Title: MicroTE: Fine Grained Traffic Engineering for Data Centers
Authors: Theophilus Benson, Ashok Anand, Aditya Akella and Ming Zhang
Novel Idea: In this paper, the authors designed and implemented MicroTE, a fine-grained traffic engineering scheme that can work on top of a variety of data center network topologies and can adapt to traffic variations, using a central controller to create a global view of the network conditions and traffic demands. They implemented MicoTE within the OpenFlow framework to coordinate traffic scheduling in the network.
Main Result: The main result of the paper is the design and implementation of the new fine-grained and adaptive traffic engineering scheme, MicroTE that can reduce the losses and congestion inside data centers. Through experimentation, the authors found that MicroTE performs close to optimal when traffic is predictable but it approaches the performance of ECMP when traffic is not predictable.
Prior Work: MicroTE uses OpenFlow to coordinate scheduling of traffic within the network. MicroTE was implemented within the OpenFlow framework. A logically-centralized NOX controller [18] is used to gather a global network view and determine
how flows traverse the network.
Competitive Work: The authors performed an analysis and evaluation of other existing data center network architectures and talked about their most concerning issues. Namely, they refered to the Canonical tree topology (they analyze a canonical 2-tier tree topology with two cores), the Fat-Tree interconnect [16], VL2 [9] and Hedera [2]. They found that existing techniques don't manage to control losses in case of bursty traffic in the data center, either because they don't use multipath routing, or they don't take instantaneous load into account and they don't make decisions based on a global view of the system.
Evidence: The authors begun with an evaluation and analysis of existing traffic engineering techniques using real data center traces. They conducted simulations using traces from two data centers, a large cloud computing data center and a university's private data center. The results indicate that their performance is only 80% of the optimal routing mechanism because they either fail to adapt to changes in the traffic load, they don't take into account a global view of the traffic to make routing decisions and they don't perform multipath routing. The authors analyzed the traffic patterns and used their findings to motivate MicroTE. Through experimentation on real data center traces they found that MicroTE performs within 1-15% of the optimal for real traffic traces and for high traffic predictability it performs closer to optimal routing. For low traffic predictability its performance is closer to ECMP. They found that the overhead imposed by MicroTE due to control messages for traffic monitoring and modification of the switch routing entries, is low.

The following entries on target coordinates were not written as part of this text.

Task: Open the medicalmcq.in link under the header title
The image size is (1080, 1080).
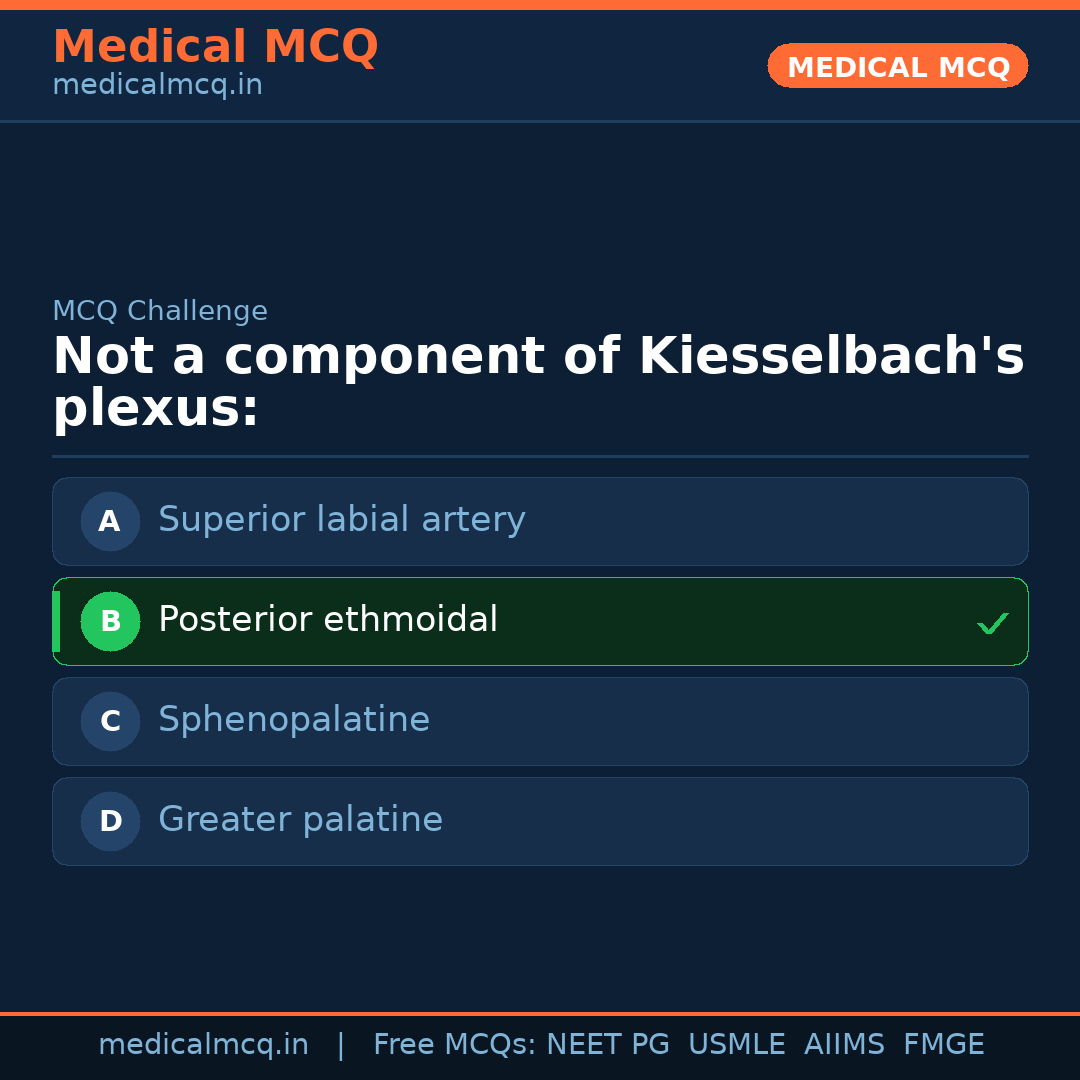Action: [x=157, y=86]
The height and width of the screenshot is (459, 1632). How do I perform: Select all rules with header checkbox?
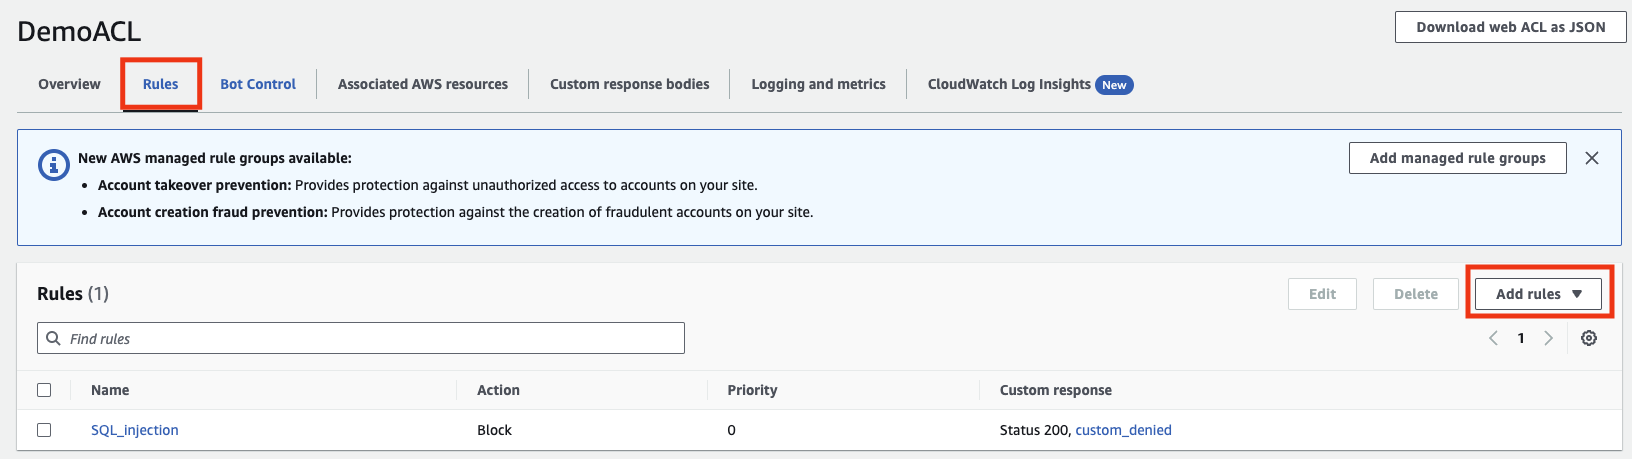44,390
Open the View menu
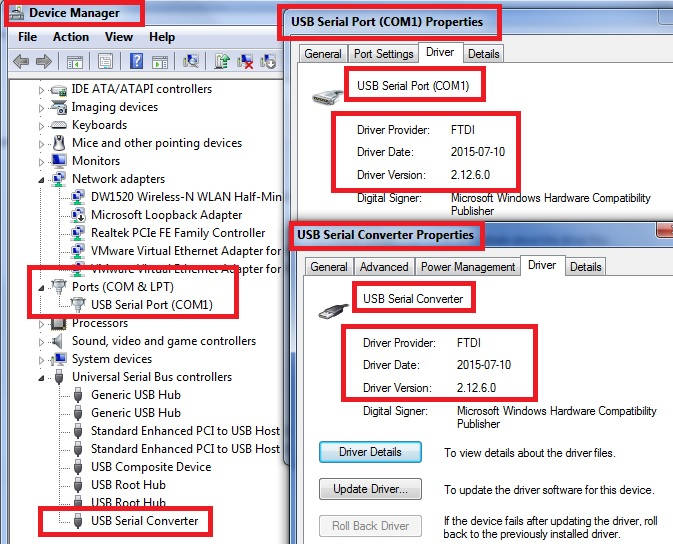Viewport: 673px width, 544px height. tap(119, 37)
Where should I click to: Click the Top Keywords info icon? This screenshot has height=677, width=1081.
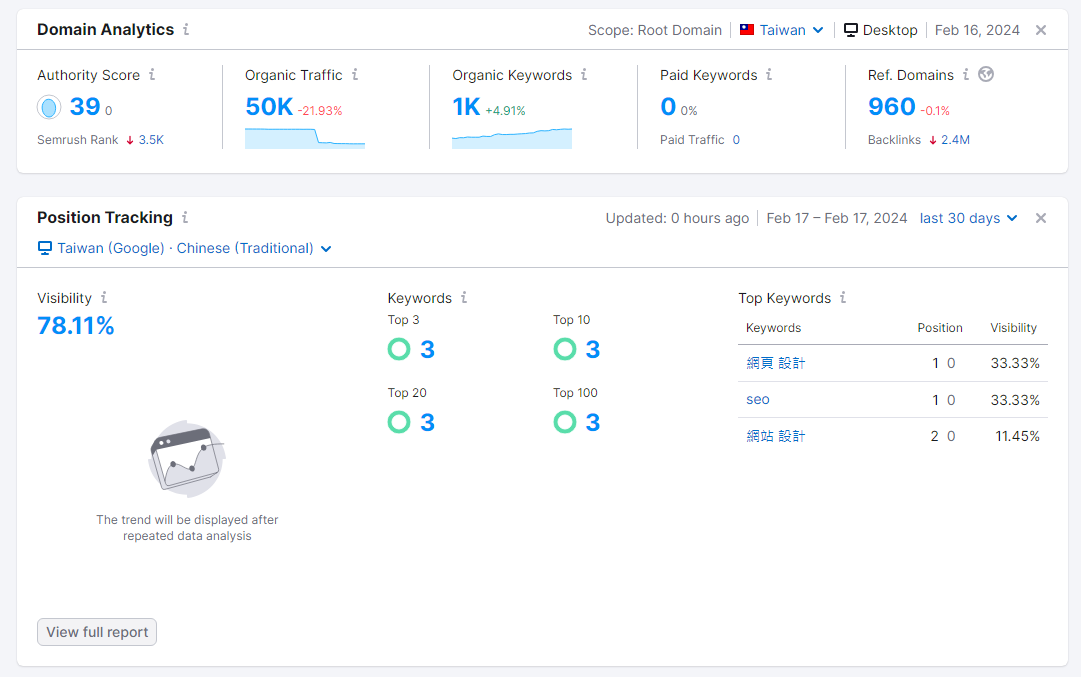tap(843, 298)
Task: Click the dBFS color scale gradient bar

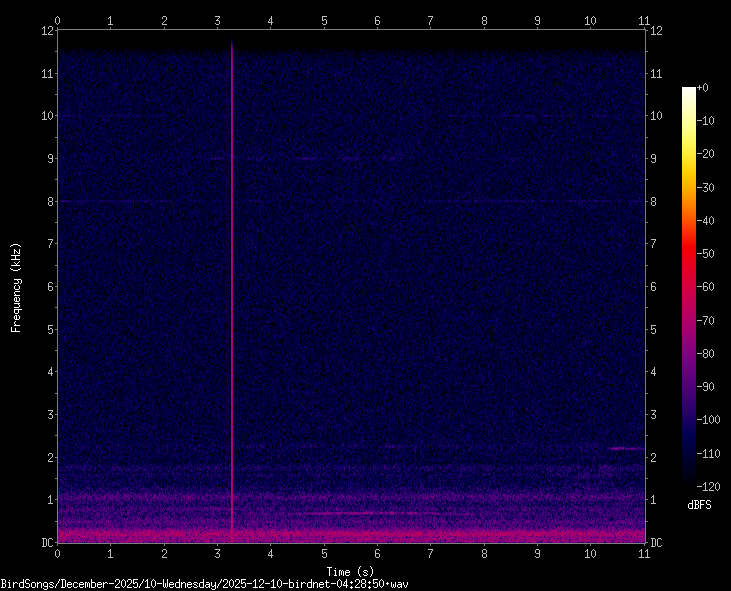Action: pos(689,286)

Criticism: Overall, this is a very interesting paper mainly because it offers a broad view of other existing frameworks and a comparison between them, and then presents MicroTE as a solution to the main issues imposed by those frameworks. The evaluation part of the paper is thorough. The authors check how their proposed solution performs under realistic workloads, under different levels of predictability and how well it could scale to large data centers. Overall this paper offers a considerable alternative to existing traffic engineering schemes.